料理のなかでのアセスメントにおけるA様のご様子をご家族様にご報告。改めて取り組みのご相談をし、快諾を得ることができました。そこで、A様の目的は、「じいさんのために」料理をすることだったので、できあがったら一緒に食べることを目指し、取り組みを実践しました。

かかわりから「自発支援®」につながるサイクルへ

  • 「今、すぐにやる」
  • 「包丁も渡す」
  • 「なじみのものをちりばめる」
  • 「思う存分、思うがまま」
  • 「一緒に喜ぶ」

ご近所付き合いのはじまり

他のご入居者様とお食事も

  • 1「今、すぐにやる」

    認知症の方は、特に「すぐにやってみる」ことが大切。後で料理をした事実を忘れてしまっても、そのとき感じた気持ちは残るからです。

  • 2「包丁も渡す」

    料理をはじめ、スタッフが見守るなかで包丁をお渡しすると、慣れた手つきで材料をカット。

  • 3「なじみのものをちりばめる」

    鍋に水を入れるときに、A様が混乱したご様子に。スタッフは、使い慣れた「いつもの鍋」に目分量で水を入れていたのでは、と考え、ご家族様にご自宅からお持ちいただいた鍋を置きました。すると、その鍋を選ばれて水を入れられ、スムーズにコンロにかけられました。

  • 4「思う存分、思うがまま」

    お味噌汁にたくさんの塩を入れられるのがA様流のやり方。思うがままに作っていただくことが大切です。 周囲は少し驚いたものの、味わい深くおいしいお味噌汁ができあがりました。

  • 5「一緒に喜ぶ」

    できあがったお味噌汁を、スタッフが一緒に食べながらお話しすると笑顔に。ご自宅のように「作って一緒に食べる」「おいしいといわれる」ことで、「誰かの役に立てた」というお気持ちを感じていただけたようです。料理された後は、リビングで気持ちよさそうに居眠りをされるお姿がありました。

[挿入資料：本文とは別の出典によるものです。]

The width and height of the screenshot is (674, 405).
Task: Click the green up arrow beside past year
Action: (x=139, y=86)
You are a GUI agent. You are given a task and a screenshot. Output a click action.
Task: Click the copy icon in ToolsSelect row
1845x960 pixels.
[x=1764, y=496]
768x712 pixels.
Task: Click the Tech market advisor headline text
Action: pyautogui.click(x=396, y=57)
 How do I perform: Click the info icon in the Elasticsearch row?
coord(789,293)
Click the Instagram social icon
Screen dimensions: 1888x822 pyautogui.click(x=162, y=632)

その後も時々、料理をされるようになったA様は、ほかのご入居者様にも振るまわれるようになりました。それをきっかけに、以前は少なかったほかのご入居者様とのかかわり合いが増えていきました。今は、A様の想いを知り、一緒に活動されるお仲間もいらっしゃいます。

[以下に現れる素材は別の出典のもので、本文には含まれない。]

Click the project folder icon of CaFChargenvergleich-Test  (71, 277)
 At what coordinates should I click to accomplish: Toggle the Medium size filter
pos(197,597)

A様は、ホームで「ご近所付き合い」が始まり、社会との接点が生まれたことで、ご自分らしい生活を過ごされるようになりました。「帰りたい」という発言は、ほとんどなくなり、「幸せよ―」というお声に変わったのです。
「誰かのために生きていく」という人生の実現は、想像を超える相乗効果を生み、たくさんの笑顔へつながります。

介護はお一人おひとりのご事情で異なりますので「必ずこういう状態に改善できます」と、お約束することまでは難しいのが実情です。また、リスクを伴うと考えられる取り組みは、そのリスクを完全に拭い去ることは困難なものの、向き合う方法を考えてご家族様に説明し、ご理解いただけた場合のみ進めることを基本としております。
私たちは、これからもお一人おひとりに深く寄りそい、皆様の介護にまつわるお悩みの解決を目指してまいります。

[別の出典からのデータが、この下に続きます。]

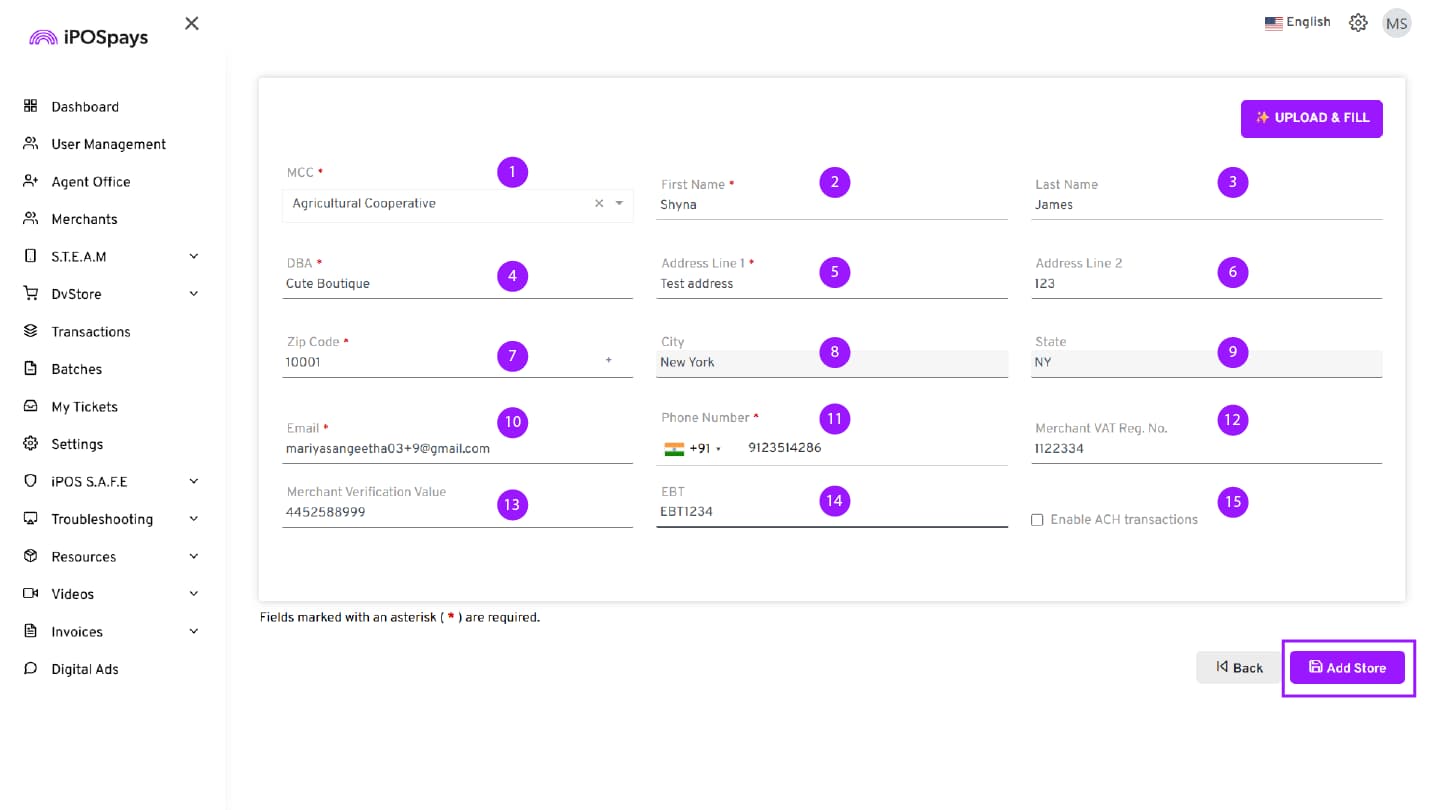Open the phone country code selector
Image resolution: width=1440 pixels, height=810 pixels.
[693, 449]
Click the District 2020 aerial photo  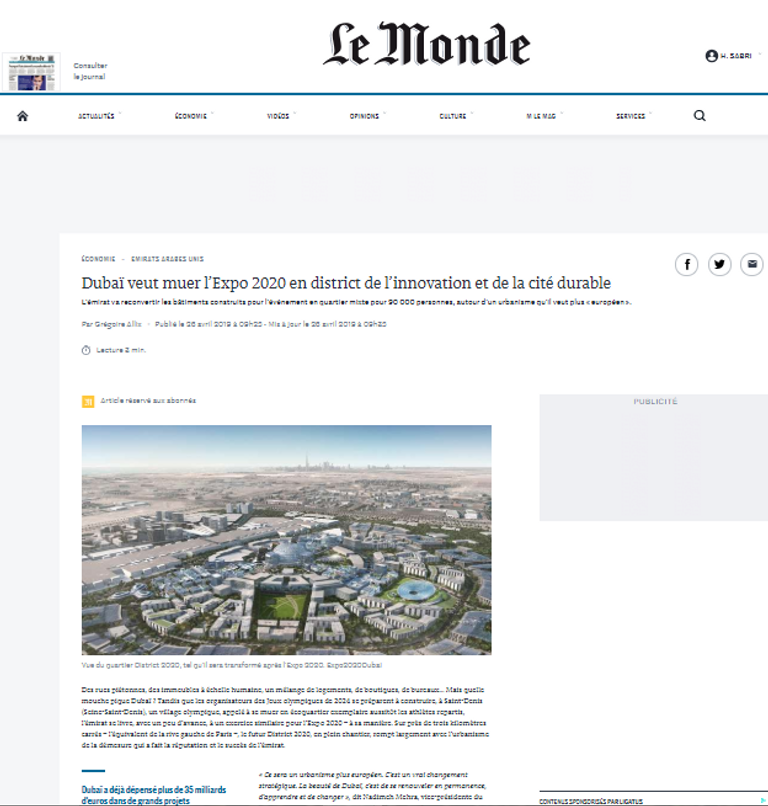point(286,540)
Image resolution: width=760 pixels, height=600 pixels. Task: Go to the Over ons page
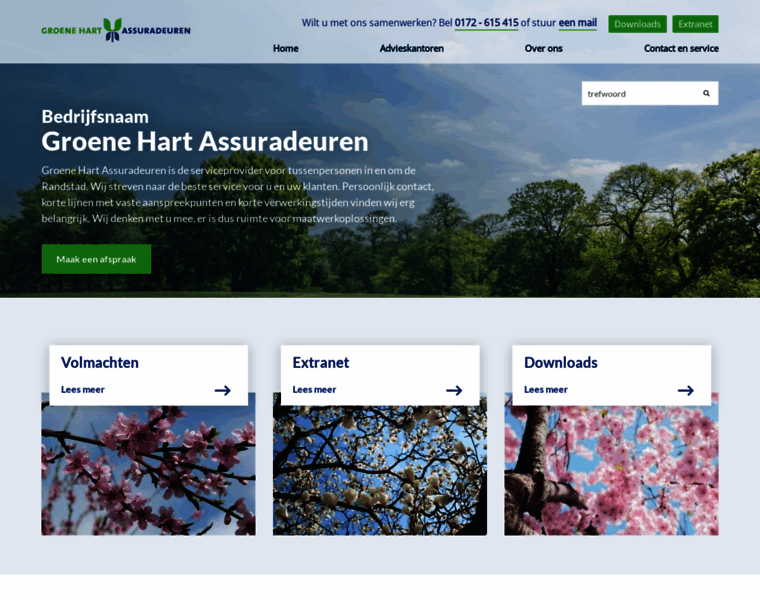(543, 48)
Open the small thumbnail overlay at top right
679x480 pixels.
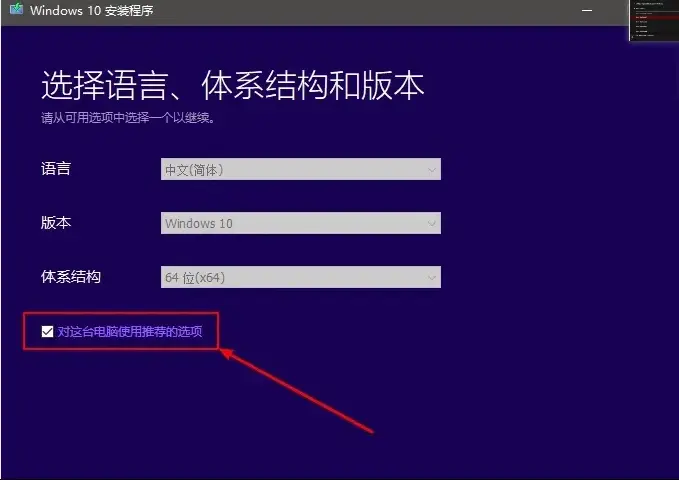[654, 20]
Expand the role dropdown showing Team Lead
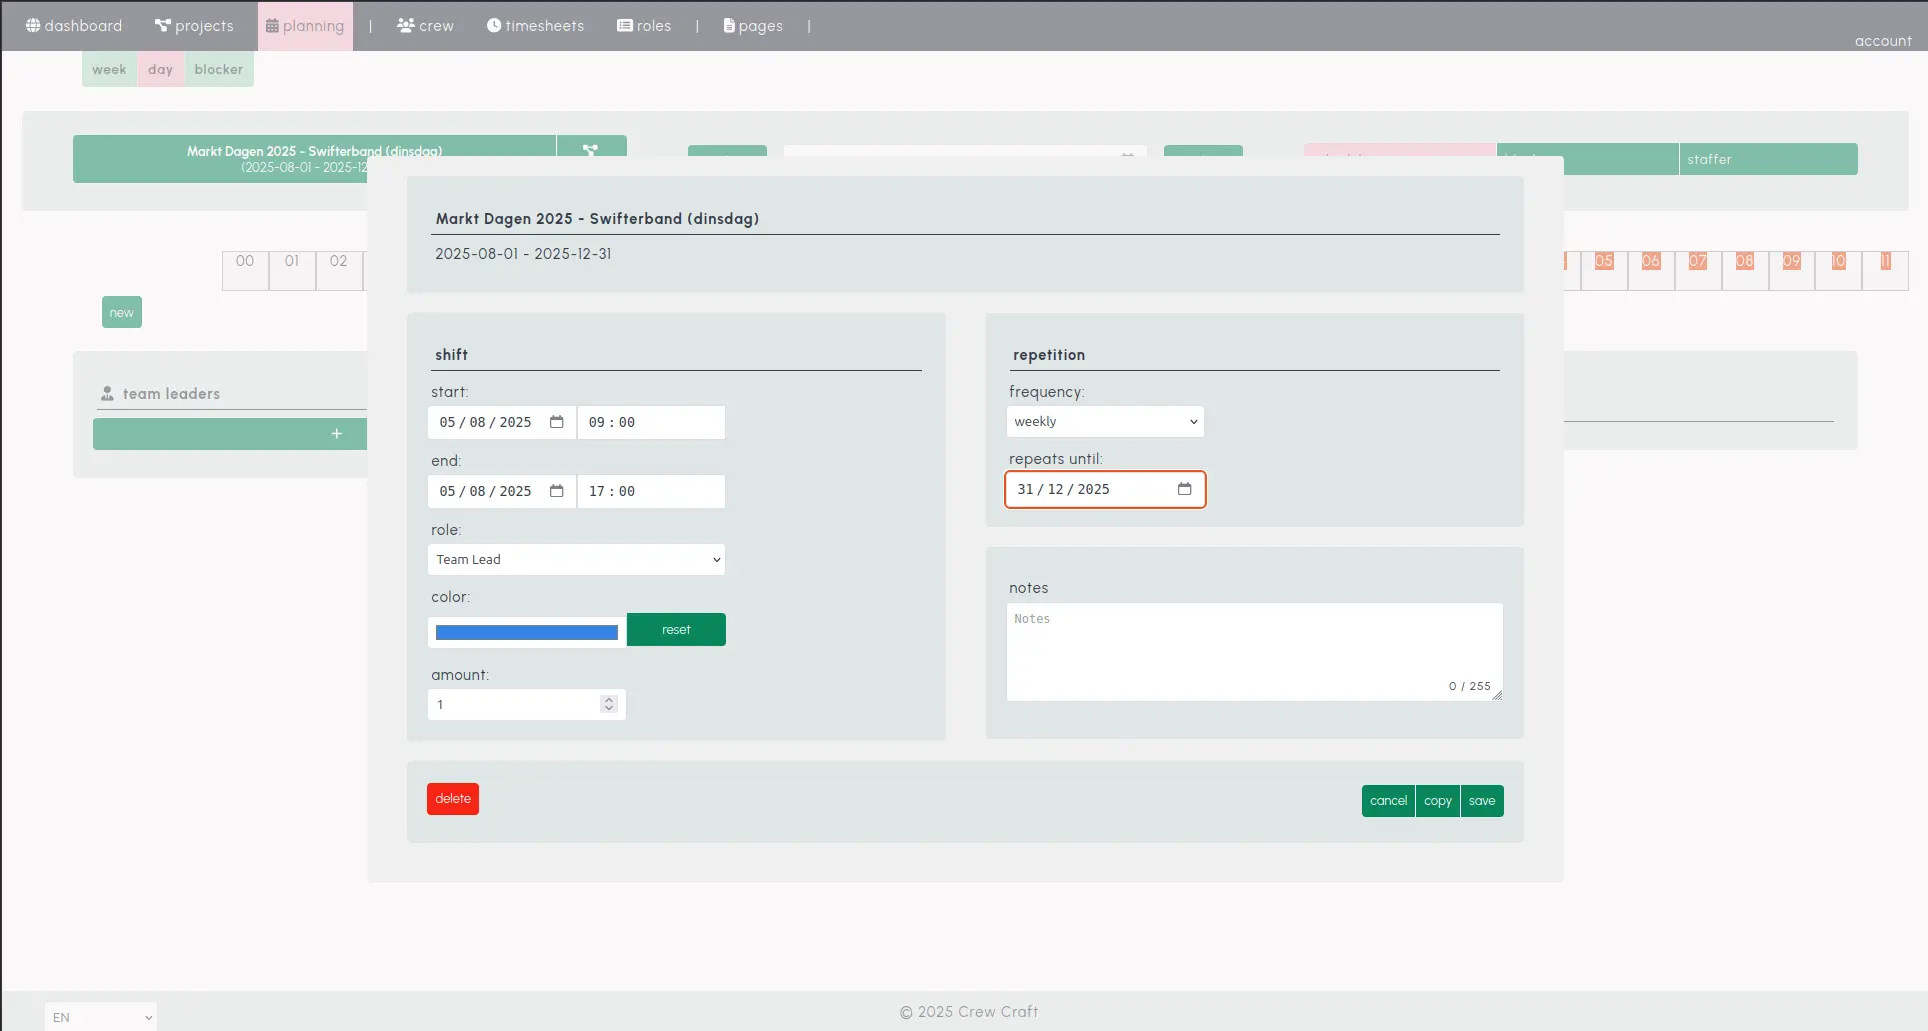The height and width of the screenshot is (1031, 1928). (x=576, y=560)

ご紹介しているエピソードは、個々のご入居者様の事例です。また、ご提供できるサービスやケアの内容は、ご入居者様お一人おひとりの心身の状態やホームの状況によって異なりますので、個別にご相談くださいますようお願い申し上げます。

※「自発支援®」とは、高齢者の自発的な活動を支援する株式会社ベネッセスタイルケアのサービスの名称です。